Ce qui est marrant avec les White Stripes, c’est qu’on se dit que leur formule restreinte – forcément répétitive – à deux instruments, va finir par nous agacer au bout d’un moment. Et bien on a encore tout faux. Si la spontanéité est toujours le maître mot, Jack White est assez futé pour ne jamais être redondant avec sa guitare. Nous avons affaire certainement à l’un des guitaristes les plus inventifs actuellement sur le circuit.
DECORTIQUONS TOUT CA :
Elephant respire donc l’éclectisme. On sent que le groupe se fait plaisir (et nous aussi !) tout au long des quatorze titres de ce mastodonte rock.
Dans la vieille tradition du rock, tout bon album qui se respecte se doit d’ouvrir les hostilités avec deux brûlots rock ravageurs (se référer aux bibles Led Zep 4, Pleased to Meet Me, Raw Power…).

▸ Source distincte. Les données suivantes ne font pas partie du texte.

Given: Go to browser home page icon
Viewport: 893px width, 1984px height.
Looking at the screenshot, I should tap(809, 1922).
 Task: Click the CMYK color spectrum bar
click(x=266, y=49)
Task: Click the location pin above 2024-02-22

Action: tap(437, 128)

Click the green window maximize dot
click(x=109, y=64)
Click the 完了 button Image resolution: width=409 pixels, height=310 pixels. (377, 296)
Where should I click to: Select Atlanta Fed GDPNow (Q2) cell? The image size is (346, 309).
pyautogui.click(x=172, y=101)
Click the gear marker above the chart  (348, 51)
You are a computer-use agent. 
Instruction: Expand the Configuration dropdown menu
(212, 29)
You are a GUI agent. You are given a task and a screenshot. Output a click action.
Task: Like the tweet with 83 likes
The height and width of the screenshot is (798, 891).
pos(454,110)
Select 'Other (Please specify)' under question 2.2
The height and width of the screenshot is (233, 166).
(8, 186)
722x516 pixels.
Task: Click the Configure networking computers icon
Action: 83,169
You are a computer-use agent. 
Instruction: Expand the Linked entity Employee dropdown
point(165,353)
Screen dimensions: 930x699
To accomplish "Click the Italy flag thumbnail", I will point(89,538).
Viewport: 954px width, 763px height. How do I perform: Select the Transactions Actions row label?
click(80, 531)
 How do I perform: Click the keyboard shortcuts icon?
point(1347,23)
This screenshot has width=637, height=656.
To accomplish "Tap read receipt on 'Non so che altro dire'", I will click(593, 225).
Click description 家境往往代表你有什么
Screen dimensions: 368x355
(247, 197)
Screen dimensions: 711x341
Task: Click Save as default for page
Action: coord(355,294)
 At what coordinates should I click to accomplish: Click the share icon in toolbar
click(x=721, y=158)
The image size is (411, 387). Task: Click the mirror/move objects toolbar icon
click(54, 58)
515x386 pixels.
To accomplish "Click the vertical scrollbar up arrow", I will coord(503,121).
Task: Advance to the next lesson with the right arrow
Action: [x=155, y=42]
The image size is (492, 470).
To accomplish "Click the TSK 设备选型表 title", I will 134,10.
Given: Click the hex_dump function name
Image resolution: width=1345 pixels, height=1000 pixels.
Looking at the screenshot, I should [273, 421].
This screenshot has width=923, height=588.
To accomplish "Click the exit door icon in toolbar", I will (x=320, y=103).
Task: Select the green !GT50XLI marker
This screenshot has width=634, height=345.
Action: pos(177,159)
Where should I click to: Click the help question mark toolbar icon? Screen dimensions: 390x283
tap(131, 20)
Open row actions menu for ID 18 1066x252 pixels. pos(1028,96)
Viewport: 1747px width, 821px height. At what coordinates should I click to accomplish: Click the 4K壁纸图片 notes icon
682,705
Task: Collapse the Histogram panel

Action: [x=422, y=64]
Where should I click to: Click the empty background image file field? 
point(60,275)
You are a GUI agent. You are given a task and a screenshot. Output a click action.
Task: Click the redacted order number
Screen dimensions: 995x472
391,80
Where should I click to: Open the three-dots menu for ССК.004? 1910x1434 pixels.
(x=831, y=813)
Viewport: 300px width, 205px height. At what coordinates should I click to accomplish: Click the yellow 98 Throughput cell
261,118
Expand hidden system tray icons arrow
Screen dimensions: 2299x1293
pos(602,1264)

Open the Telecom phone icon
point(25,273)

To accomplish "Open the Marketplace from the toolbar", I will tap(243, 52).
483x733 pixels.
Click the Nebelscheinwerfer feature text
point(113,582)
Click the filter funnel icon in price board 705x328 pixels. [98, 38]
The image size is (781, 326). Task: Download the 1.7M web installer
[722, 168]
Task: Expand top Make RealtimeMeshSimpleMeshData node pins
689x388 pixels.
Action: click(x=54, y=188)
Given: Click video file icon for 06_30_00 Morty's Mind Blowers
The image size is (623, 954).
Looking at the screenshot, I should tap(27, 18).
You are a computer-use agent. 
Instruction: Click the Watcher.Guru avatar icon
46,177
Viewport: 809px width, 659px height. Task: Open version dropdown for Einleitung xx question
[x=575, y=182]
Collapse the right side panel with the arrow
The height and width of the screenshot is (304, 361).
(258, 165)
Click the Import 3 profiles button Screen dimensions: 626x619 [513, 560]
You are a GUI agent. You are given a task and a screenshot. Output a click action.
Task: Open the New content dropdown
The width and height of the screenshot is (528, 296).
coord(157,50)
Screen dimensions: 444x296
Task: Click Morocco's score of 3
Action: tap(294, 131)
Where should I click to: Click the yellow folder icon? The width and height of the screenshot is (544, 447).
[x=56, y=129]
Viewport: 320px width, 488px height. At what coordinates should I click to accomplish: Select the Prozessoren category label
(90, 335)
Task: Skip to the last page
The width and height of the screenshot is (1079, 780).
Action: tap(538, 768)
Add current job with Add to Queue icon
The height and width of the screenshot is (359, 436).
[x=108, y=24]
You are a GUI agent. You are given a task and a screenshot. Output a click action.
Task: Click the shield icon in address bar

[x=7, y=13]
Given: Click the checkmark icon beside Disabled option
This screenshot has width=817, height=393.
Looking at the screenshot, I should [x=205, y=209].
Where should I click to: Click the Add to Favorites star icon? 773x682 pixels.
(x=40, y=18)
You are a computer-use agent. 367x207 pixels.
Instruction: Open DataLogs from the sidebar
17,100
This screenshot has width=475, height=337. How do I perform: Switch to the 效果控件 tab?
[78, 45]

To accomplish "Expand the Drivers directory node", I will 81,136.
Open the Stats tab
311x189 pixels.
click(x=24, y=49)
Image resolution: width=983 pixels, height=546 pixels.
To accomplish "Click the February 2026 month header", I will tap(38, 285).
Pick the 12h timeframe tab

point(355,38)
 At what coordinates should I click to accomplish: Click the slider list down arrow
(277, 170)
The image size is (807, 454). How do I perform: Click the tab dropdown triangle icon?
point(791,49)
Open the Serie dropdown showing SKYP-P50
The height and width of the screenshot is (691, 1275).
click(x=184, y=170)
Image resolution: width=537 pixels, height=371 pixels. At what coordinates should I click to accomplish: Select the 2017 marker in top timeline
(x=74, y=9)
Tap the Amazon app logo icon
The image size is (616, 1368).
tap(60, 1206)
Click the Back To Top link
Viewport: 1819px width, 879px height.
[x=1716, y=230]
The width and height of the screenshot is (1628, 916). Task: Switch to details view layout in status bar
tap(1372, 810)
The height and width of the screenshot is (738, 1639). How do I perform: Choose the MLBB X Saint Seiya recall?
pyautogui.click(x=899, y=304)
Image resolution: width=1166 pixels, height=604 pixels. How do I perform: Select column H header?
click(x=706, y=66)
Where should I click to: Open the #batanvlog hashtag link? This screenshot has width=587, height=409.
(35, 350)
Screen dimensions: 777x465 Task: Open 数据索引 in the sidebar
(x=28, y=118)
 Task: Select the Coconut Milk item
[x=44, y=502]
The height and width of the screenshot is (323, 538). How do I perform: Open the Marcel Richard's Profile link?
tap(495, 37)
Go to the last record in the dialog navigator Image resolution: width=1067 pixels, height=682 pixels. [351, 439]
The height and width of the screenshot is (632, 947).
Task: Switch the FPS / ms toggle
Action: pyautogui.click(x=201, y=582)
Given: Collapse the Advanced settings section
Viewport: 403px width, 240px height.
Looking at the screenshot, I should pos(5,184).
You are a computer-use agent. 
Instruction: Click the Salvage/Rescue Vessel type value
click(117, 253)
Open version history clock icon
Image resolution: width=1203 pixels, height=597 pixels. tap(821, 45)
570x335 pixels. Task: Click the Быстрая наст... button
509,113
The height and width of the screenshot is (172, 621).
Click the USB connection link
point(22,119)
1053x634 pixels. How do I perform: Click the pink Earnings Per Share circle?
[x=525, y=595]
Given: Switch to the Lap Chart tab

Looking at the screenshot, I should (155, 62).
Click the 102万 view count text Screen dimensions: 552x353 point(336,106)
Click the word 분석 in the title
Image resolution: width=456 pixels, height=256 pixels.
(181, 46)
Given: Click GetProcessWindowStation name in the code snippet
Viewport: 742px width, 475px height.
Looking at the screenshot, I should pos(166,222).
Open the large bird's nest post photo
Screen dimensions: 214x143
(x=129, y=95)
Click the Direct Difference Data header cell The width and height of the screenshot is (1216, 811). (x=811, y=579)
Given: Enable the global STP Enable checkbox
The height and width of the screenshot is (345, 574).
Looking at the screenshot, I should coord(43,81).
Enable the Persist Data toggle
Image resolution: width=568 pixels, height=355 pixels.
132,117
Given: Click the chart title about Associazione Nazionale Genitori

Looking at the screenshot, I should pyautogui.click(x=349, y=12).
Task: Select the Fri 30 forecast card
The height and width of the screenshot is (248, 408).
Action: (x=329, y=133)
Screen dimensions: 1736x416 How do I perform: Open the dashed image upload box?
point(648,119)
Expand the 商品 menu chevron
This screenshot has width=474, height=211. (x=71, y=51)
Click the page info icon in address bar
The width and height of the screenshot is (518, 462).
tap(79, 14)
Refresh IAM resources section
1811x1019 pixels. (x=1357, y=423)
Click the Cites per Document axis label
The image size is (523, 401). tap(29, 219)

Elephant n’y fait pas exception, « Seven Nation Army » avec sa délicieuse mélodie à la basse est une ouverture en règle et démontre d’entrée que le groupe ne s’est pas boursouflée malgré les étoiles du star system. « Black Math », le titre suivant est encore supérieur et possède un des chorus de guitare les plus efficaces entendus de longue date. Plus, loin une très belle reprise/surprise « I Just Don’t Know What To Do With Myself » de Sir Burt Baccharach, un grain plus énervée (duo oblige) et certainement l’un des grand moments de cet album qui en comporte une sacrée quantité.
Pour la première fois, Meg délaisse son kit rythmique pour chanter sur un titre, « In The Cold, Cold Night », petit blues atmosphérique accompagné d’un orgue et une guitare. Le piano fait une apparition sur « I Want To Be The Boy ». « You’ve Got Her In Your Pocket » est une superbe ballade acoustique comme Mc Cartney savait en faire il y a bien longtemps. Un rien conventionnel le blues rock « Ball And Biscuit » s’étire sur plus de sept minutes. Pas le temps de bailler, la paire enchaîne avec deux titres agités « Little Acorns » (ou l’art de maintenir la tension) et « Hypnotise », deux futurs classiques du duo White n’ Blood.
Pour ne pas faire comme tout le monde, l’album se termine sur une superbe comptine en duo (« It’s True That we Love One Another « ) et s’amuse à faire régner la confusion avec des paroles qui s’interroge sur leur pseudo relation amoureuse et familiale. Un épilogue parfait pour un album génial en somme, qui nous prouve que ce duo poivre et sel a encore beaucoup de chose à dire avant de se dissoudre (espérons-le, le plus tard possible).